Afinal, parece que Scolari já não virá treinar a selecção de Angola. Mais do que os adeptos locais ainda não convencidos da falência do futebol-retranca de Filipão, são os comerciantes indianos e chineses que dominam o trading por aqui quem demonstra maior frustração. Pré-contratos e encomendas de contentores e paletes de bandeiras ter-se-ão desfeito no pó que nenhuma prece foi capaz de resgatar. O que será uma pena. Também eu gostaria de ver o efeito sobre Luanda, mais a sua falta de varandas, dos enfeites da bandeira negro-rubra rachada pela catana, pela semi-roldana e pela estrela dourada. Em Portugal, apesar de tudo, foi giro.

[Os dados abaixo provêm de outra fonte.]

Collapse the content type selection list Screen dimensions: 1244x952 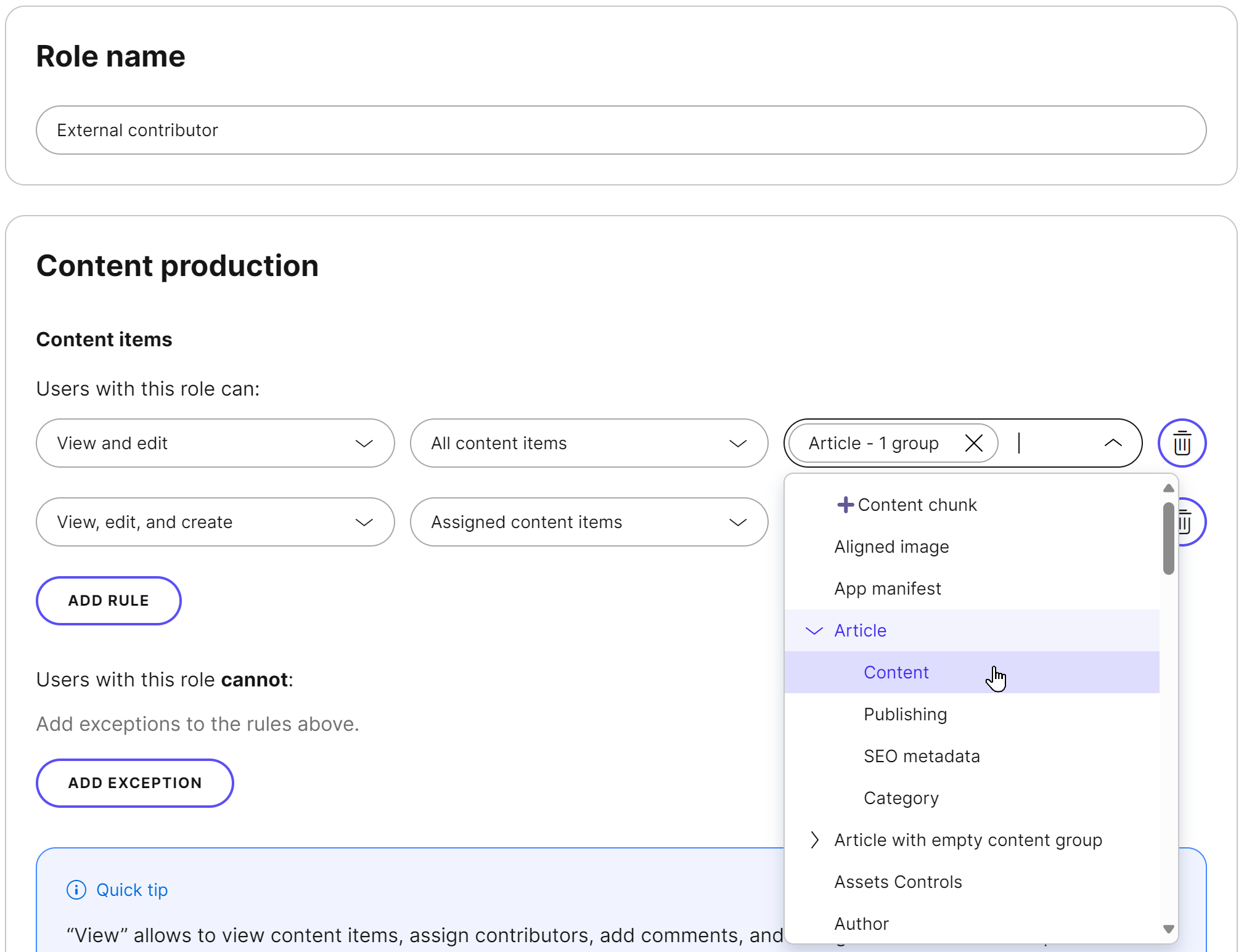(1113, 443)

sexta-feira, 1 de maio de 2009

Dia do trabalhador

Hoje também faço anos, como trabalhador, pois iniciei-me a um 1º de Maio. Na verdade, dado o feriado, comecei no dia seguinte, mas é o que ficou registado no contrato. O que daria origem a algum gozo, lá em casa, por esse pormenor no arranque não abonar nada a favor da qualidade do novo trabalhador. Mais tarde, mudei uma vez de emprego num 1º de Novembro, novo feriado, o qual, para além do extra-bolso, me faria reincidir na chacota doméstica. Tantos anos entretanto passados, creio ter compensado esse absentismo precoce com muito after-hours, quantas vezes estendido aos fins-de-semana e feriados. O que, mesmo assim, jamais me deu o privilégio de poder, heroicamente, engrossar qualquer manifestação num 1º de Maio. Pelo contrário, houve sempre alguém a avisar-me de que poderia ter-me poupado ao desperdício se soubesse gerir melhor o meu tempo no trabalho. Agora, em Angola, tenho-me deparado com uma nova faceta de forçado workaholic. O que me tem trazido tanta frustração quanta infelicidade. Por não haver nada de especialmente excitante em continuar por aqui casado-com-o-trabalho.